Use a Wikipedia site that contains the post codes for the boroughs and neighborhoods in Toronto.


In [4]:
url = "https://en.wikipedia.org/wiki/List_of_postal_codes_of_Canada:_M"

In [5]:
# use the request library to retrieve the HTML from the page, in a text format
data  = requests.get(url).text

Now we need to format the text in a tree-like structure using the BeautifulSoup object  

In [6]:
soup = BeautifulSoup(data,"html5lib")

With the use of the __find()__ method of the soup object we can find the first table in the HTML document.
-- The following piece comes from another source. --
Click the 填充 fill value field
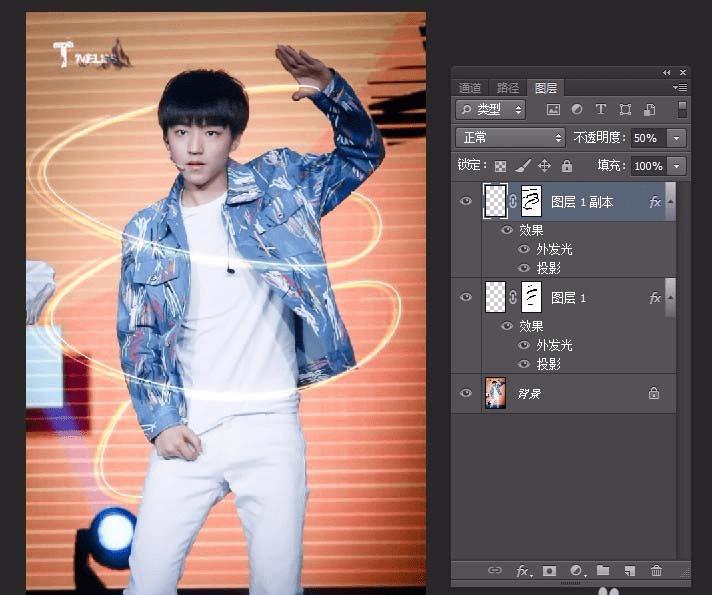This screenshot has width=712, height=595. [x=649, y=166]
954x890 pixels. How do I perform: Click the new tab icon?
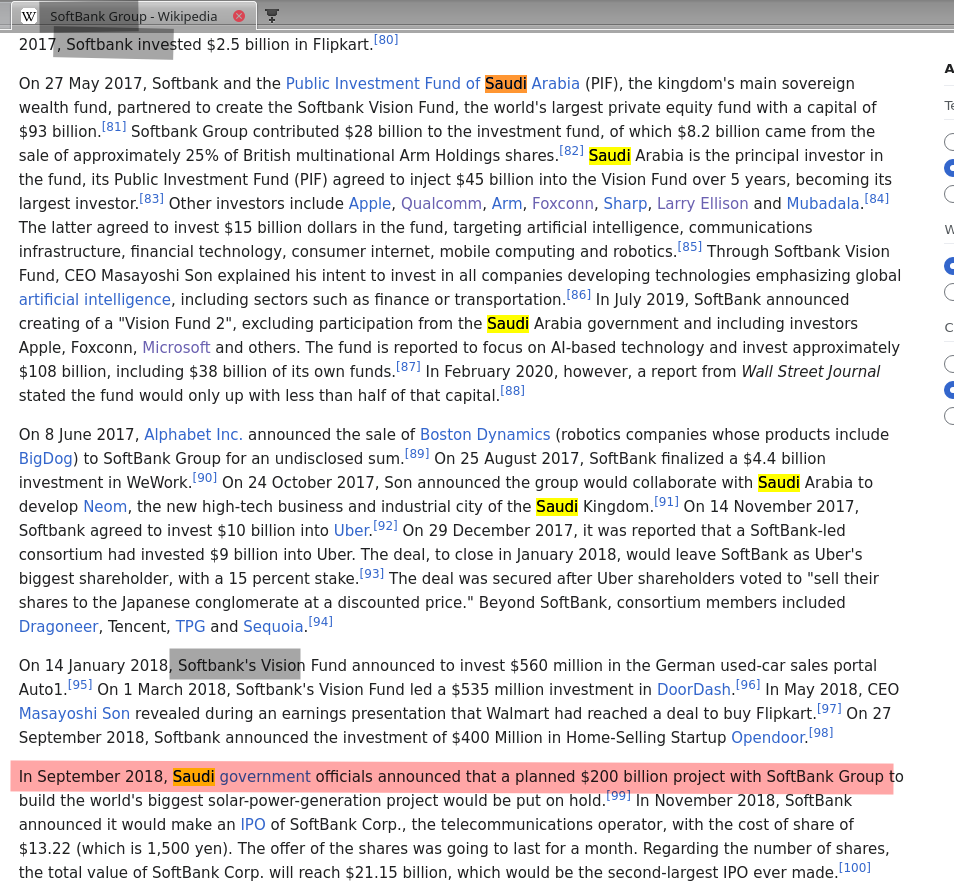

As long as we have one table in the given page that is enough for our exploration. 


In [7]:
table = soup.find('table')

In [8]:
# let's make an empty list for holding the dictionaries that we will retrieve from our Wikipedia table 
table_list = []

In [10]:
# iterate through all the rows in the table 
for row in table.findAll('td'):
    temp_dic = {}    #create an empty dictionary for holding the values of a row 
    if row.span.text=='Not assigned':
        pass
    else:
        temp_dic['PostalCode'] = row.p.text[:3]
        temp_dic['Borough'] = (row.span.text).split('(')[0]
        temp_dic['Neighborhood'] = (((((row.span.text).split('(')[1]).strip(')')).replace(' /',',')).replace(')',' ')).strip(' ')
        table_list.append(temp_dic)
        
# print(table_contents)
df=pd.DataFrame(table_list)
df['Borough']=df['Borough'].replace({'Downtown TorontoStn A PO Boxes25 The Esplanade':'Downtown Toronto Stn A',
                                             'East TorontoBusiness reply mail Processing Centre969 Eastern':'East Toronto Business',
                                             'EtobicokeNorthwest':'Etobicoke Northwest','East YorkEast Toronto':'East York/East Toronto',
                                             'MississaugaCanada Post Gateway Processing Centre':'Mississauga'})

In [15]:
#print the dataframe's first 5 rows 
df.head(11)

Unnamed: 0,PostalCode,Borough,Neighborhood
0,M3A,North York,Parkwoods
1,M4A,North York,Victoria Village
2,M5A,Downtown Toronto,"Regent Park, Harbourfront"
3,M6A,North York,"Lawrence Manor, Lawrence Heights"
4,M7A,Queen's Park,Ontario Provincial Government
5,M9A,Etobicoke,Islington Avenue
6,M1B,Scarborough,"Malvern, Rouge"
7,M3B,North York,Don Mills North
8,M4B,East York,"Parkview Hill, Woodbine Gardens"
9,M5B,Downtown Toronto,"Garden District, Ryerson"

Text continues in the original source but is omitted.